Very interesting proposition of desalination methods to solve fresh water shortages. Reverse osmosis desalination, like you mentioned, is probably the most efficient way currently to filter water. Dow is well-positioned to enter the space given its expertise in chemical manufacturing, which is necessary for the fabrication of membranes needed for the method.
In addition, there are new technologies coming out of MIT that bypass the membrane technology all together. Last year, I visited MIT lab working on using shock electrodialysis to separate salt water from fresh water. Essentially the system uses an electric shockwave within a stream of water, separating salty water and fresh water to opposite sides. No filters were needed. I wonder if this is something that Dow can additionally invest in to solve the world’s drinking problem, even at a potential high cost? http://news.mit.edu/2015/shockwave-process-desalination-water-1112
Thanks for the article. It was very interesting to read about an industry I knew so little about! I think companies like DOW who can take advantage of opportunities to create solutions to our many environment problems like desalinization can do a lot to help us move the needle. Given that desalinization is so expensive today, I do hope that DOW doesn’t use this as an opportunity to just extract huge margins for its desalinization services and really does work to lower the cost so that both DOW, their customers, and our planet can benefit.

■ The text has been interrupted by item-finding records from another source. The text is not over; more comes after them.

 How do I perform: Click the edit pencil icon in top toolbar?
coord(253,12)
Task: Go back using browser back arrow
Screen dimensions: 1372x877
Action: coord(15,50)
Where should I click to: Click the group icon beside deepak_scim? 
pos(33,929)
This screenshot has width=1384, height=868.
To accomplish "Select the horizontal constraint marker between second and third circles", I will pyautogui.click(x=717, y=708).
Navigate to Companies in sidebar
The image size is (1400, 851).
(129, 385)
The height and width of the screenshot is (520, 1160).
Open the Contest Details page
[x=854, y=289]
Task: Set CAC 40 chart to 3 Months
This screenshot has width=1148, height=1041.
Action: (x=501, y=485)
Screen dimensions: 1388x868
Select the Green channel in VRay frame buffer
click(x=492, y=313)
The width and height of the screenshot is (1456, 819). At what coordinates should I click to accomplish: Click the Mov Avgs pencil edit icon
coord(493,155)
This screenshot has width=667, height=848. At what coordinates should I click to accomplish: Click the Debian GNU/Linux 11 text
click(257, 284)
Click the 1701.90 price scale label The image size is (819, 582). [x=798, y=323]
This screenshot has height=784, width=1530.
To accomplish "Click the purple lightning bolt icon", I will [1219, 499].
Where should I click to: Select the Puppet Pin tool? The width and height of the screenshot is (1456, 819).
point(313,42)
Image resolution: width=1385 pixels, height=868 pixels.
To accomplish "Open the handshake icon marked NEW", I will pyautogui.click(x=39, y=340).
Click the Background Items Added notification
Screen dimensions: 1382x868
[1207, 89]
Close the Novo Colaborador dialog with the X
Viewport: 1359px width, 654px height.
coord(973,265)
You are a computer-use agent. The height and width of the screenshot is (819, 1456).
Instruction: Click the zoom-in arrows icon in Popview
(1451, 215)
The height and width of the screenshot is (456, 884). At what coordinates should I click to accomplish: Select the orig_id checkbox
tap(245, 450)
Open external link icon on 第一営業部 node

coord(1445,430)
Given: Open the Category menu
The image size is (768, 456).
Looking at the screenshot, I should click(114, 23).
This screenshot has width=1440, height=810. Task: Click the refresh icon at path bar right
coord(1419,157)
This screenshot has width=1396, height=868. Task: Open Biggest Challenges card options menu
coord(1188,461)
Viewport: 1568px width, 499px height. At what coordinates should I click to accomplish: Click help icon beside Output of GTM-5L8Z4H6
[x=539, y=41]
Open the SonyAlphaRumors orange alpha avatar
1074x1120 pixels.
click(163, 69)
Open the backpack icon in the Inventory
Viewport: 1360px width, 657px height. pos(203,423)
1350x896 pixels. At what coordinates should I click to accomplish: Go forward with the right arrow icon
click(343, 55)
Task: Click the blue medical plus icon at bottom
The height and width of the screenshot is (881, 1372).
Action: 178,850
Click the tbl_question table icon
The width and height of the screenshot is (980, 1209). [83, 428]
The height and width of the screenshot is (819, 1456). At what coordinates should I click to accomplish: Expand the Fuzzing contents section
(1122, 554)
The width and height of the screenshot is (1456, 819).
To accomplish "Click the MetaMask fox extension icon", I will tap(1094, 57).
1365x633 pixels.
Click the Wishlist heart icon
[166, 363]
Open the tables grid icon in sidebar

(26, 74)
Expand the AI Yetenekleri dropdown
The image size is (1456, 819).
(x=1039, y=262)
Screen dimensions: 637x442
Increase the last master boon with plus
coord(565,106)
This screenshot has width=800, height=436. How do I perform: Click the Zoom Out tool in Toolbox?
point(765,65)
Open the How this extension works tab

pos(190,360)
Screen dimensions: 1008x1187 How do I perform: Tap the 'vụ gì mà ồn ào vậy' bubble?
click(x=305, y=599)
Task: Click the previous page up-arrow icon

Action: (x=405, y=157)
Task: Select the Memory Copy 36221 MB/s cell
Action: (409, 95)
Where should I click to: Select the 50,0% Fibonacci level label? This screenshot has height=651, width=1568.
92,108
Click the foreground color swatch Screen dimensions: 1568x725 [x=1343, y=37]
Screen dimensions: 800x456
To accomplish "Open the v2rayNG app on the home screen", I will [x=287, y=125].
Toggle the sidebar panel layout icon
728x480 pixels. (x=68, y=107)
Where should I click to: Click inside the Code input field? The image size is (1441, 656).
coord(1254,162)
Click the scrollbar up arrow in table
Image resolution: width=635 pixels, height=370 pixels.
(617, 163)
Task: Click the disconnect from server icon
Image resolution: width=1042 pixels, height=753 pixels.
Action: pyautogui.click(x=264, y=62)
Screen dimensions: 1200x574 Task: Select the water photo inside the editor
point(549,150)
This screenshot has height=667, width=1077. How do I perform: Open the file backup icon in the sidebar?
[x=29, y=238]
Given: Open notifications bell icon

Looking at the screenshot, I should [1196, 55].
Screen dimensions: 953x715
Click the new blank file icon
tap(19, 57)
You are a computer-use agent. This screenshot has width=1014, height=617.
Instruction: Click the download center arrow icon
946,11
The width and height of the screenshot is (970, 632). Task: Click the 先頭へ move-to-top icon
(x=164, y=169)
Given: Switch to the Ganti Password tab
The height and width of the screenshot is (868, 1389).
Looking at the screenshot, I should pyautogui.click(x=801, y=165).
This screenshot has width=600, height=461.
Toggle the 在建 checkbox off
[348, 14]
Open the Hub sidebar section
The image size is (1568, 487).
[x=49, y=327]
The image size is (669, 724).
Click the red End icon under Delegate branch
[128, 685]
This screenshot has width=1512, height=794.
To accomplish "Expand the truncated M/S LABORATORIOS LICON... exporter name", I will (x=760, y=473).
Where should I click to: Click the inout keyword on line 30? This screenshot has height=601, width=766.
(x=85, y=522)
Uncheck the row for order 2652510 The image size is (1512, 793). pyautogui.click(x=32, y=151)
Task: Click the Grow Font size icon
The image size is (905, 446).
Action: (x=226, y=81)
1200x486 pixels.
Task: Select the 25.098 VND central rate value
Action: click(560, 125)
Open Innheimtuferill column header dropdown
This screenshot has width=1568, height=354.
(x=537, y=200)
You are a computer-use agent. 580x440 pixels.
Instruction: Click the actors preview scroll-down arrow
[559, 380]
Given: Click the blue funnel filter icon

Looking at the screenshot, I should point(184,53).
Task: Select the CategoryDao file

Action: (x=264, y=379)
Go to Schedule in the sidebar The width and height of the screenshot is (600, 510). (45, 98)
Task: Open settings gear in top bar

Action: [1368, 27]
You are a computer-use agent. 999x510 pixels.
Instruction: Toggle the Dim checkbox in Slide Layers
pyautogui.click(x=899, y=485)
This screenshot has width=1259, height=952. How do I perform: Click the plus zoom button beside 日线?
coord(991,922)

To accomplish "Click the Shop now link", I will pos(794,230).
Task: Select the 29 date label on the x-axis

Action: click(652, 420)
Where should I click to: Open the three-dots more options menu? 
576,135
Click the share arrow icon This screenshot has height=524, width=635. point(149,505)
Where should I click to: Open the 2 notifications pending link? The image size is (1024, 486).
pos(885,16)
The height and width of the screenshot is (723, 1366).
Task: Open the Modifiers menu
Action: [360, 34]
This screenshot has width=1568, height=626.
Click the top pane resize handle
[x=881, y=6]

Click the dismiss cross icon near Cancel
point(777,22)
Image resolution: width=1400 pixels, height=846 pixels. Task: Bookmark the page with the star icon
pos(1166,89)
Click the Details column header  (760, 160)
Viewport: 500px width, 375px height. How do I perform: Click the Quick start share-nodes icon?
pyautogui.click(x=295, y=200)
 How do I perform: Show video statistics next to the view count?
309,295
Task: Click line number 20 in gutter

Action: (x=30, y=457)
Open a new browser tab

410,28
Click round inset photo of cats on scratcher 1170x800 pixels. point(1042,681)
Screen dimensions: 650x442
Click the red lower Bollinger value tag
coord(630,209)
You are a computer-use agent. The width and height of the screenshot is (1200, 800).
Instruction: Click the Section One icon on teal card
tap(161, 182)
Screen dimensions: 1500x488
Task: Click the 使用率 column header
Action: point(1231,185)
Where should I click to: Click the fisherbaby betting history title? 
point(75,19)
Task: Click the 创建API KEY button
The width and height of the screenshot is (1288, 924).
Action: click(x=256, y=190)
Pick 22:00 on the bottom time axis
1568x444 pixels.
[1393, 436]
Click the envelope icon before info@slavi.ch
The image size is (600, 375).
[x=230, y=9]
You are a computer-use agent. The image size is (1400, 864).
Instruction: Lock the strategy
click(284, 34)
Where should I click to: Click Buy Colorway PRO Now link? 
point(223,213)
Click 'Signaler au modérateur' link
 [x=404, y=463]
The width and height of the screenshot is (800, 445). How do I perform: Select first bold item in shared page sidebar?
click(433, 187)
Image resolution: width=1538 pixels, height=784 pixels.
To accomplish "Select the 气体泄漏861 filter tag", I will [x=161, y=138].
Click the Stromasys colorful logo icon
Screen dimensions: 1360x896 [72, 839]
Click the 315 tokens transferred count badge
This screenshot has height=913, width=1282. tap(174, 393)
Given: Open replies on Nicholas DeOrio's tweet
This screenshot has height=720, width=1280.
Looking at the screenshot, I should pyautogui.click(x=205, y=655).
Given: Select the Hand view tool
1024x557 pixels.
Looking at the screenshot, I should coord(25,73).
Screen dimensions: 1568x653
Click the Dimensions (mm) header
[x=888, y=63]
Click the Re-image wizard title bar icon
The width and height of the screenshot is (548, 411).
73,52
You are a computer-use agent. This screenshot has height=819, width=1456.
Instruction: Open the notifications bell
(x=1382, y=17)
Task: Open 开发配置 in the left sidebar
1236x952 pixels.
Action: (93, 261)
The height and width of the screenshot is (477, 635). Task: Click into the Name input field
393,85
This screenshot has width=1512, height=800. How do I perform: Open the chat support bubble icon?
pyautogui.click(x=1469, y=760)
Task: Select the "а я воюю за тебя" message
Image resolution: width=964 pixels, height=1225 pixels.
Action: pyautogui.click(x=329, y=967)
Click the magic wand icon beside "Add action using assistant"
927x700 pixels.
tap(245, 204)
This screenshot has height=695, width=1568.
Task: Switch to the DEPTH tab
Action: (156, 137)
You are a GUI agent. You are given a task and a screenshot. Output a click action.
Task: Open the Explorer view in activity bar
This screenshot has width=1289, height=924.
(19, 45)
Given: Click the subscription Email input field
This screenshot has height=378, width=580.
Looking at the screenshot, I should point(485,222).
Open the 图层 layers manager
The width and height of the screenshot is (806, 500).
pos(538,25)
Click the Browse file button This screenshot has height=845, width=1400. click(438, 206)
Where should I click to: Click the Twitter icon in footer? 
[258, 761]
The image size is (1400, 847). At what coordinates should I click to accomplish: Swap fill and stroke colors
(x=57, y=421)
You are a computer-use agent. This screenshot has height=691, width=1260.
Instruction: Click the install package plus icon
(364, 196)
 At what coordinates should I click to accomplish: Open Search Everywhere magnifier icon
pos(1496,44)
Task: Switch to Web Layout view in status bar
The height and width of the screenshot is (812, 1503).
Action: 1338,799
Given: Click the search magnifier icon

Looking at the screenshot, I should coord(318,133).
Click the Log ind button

It is great to read that DOW Chemical is taking steps to help increase the availability of fresh water through desalination. DOW Chemical has had its fair share of sustainability issues in the past, with safety issues related to its pesticides and its toxic waste sites. I’m curious to see if this desalination initiative will lead DOW to try to clean up their chemical environmental impact. Will DOW take this opportunity to analyze their chemical product’s impact on the global water supply and determine ways to minimize that impact?
Being that DOW is an extremely large company with many major initiatives focused on oil fracking and solar, where does desalination fall on the list of DOW’s priorities? Fracking has grown to be a healthy industry and any fracking-related technology has the potential can be a major revenue driver for the first-movers in the industry. Will DOW lose sight of its desalination initiatives in order to pursue higher revenues tied to the fracking industry? If the merger with DuPont goes through, will these two major companies use their combined forces to make big waves in the desalination efforts or will desalination fall to the wayside?
Phenomenally insightful and intriguing post! Thanks for sharing – it’s more than evident that DOW, particularly the pro forma Dow DuPont entity, has enormous influence in the global fight against climate change, simply given its absolute reach into the lives of consumers around the world.
While looking into Dow’s sustainability initiatives a bit more, I found its 2025 Sustainability Goals document. Recognizing that Dow itself is a huge company, I felt like there were a ton of different goals they were looking to tackle in a variety of areas related to climate change. In light of that, I would absolutely echo parts of Naomi’s point above – how exactly do all of these initiatives fit together into one cohesive strategy or vision for a sustainable planet? How do they stack rank these various projects and allocate scarce financial capital and other resources – based on contribution to the bottom line or to reducing negative environmental impact?
http://www.dow.com/en-us/science-and-sustainability/2025-sustainability-goals/leading-the-blueprint
Dow seems to be very well positioned to lead the market when it comes to desalination (particularly reverse osmosis) technology. It will be really interesting to see what happens with the Carlsbad plant to figure out if this is a sustainable model. It makes me wonder what causes the costs of the plants to be so high, is it primarily driven by the filter material or is it driven by the energy required to force it through the material. Both of which seem to be helped by the advances in nano-filters. I hope that the public sector continues to invest in this infrastructure such that it continues to drive companies like Dow to invest in R&D that could ultimately make this technology competitive with basic water treatment facilities.